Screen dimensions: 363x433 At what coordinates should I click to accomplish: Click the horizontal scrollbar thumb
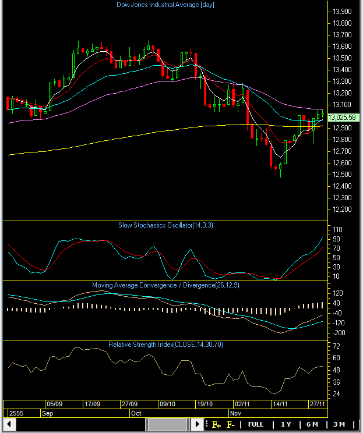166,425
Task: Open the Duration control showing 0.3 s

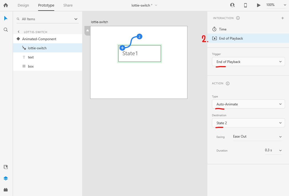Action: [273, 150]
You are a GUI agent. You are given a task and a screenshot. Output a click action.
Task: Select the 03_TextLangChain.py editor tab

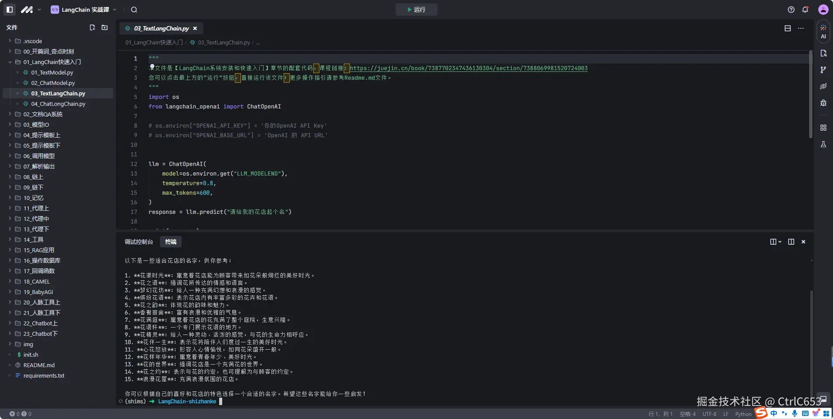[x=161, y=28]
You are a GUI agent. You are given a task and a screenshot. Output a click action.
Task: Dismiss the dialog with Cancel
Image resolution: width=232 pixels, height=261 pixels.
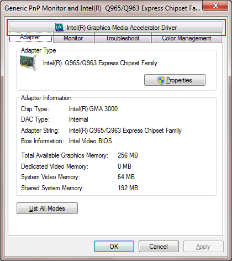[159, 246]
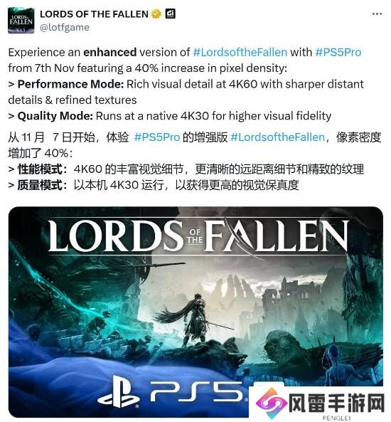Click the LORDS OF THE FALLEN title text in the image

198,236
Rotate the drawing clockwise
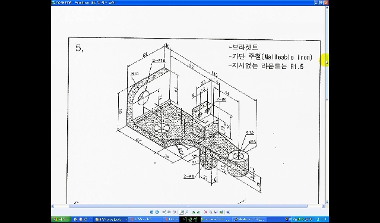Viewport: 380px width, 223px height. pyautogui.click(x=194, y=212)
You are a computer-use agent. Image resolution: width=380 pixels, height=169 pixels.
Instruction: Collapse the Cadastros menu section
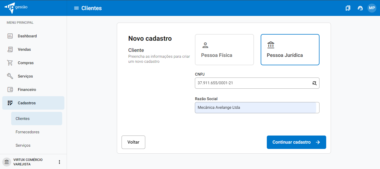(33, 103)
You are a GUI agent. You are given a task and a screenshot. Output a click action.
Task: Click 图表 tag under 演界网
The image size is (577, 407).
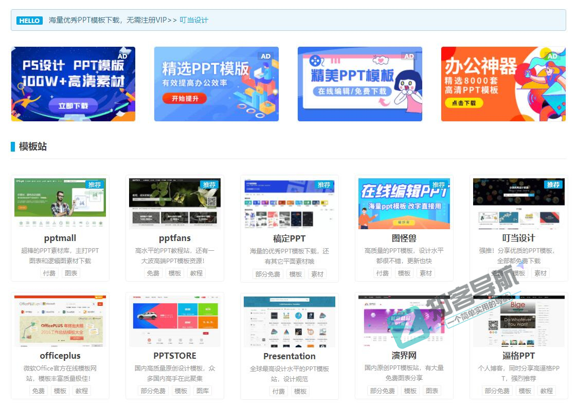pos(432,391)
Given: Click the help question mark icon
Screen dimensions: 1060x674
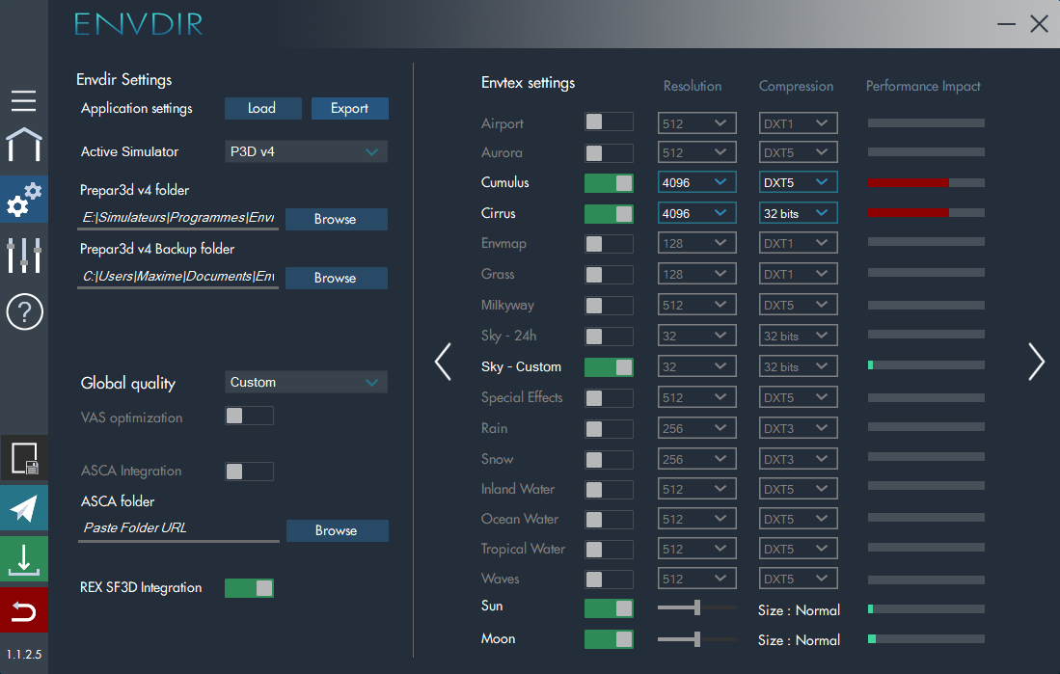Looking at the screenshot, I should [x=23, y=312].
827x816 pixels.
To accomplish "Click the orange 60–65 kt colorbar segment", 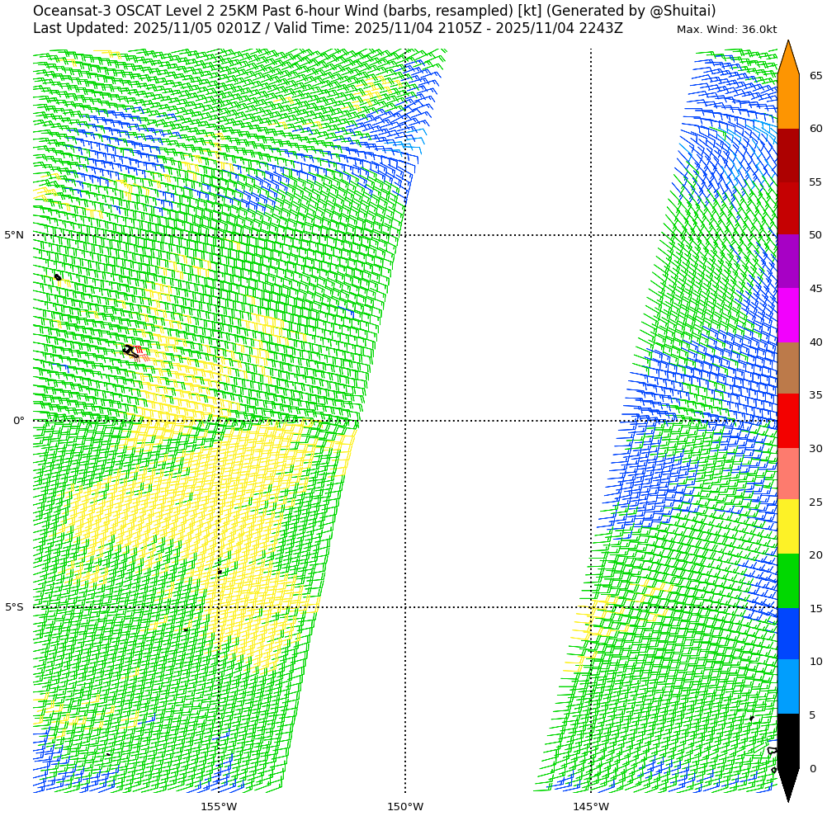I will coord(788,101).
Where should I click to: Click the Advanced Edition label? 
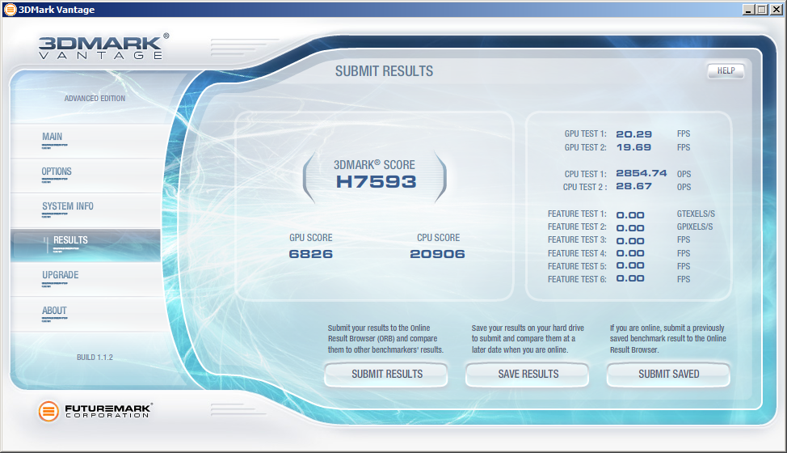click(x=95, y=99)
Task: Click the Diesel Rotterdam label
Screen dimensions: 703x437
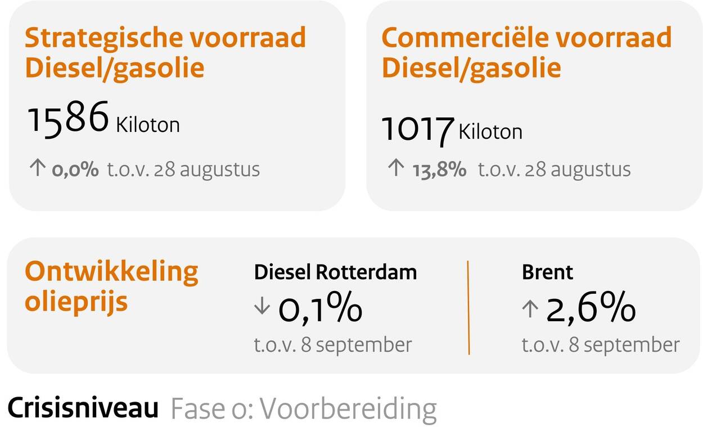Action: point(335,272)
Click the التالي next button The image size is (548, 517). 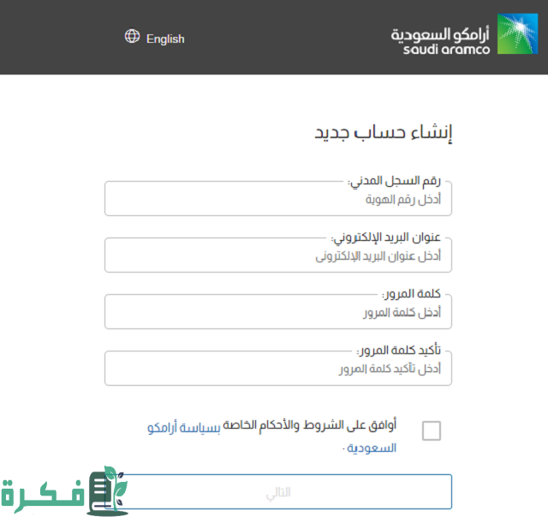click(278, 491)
☆ ☆ ☆ ☆ ☆ ☆ ☆
_Task to complete_. Go down the entries above from the line containing "Rotate the drawing clockwise" to the line containing "827x816 pixels." and write out each line exactly, leaving pictures out.

_Response below_.
Rotate the drawing clockwise
Viewport: 380px width, 223px height. pyautogui.click(x=194, y=212)
You are a computer-use agent. Image resolution: width=380 pixels, height=169 pixels.
Instruction: Collapse the Cadastros menu section
(33, 103)
You are a GUI agent. You are given a task and a screenshot. Output a click action.
Task: Click 图表 tag under 演界网
The image size is (577, 407).
pos(432,391)
Given: Click the help question mark icon
Screen dimensions: 1060x674
Looking at the screenshot, I should [x=23, y=312].
827x816 pixels.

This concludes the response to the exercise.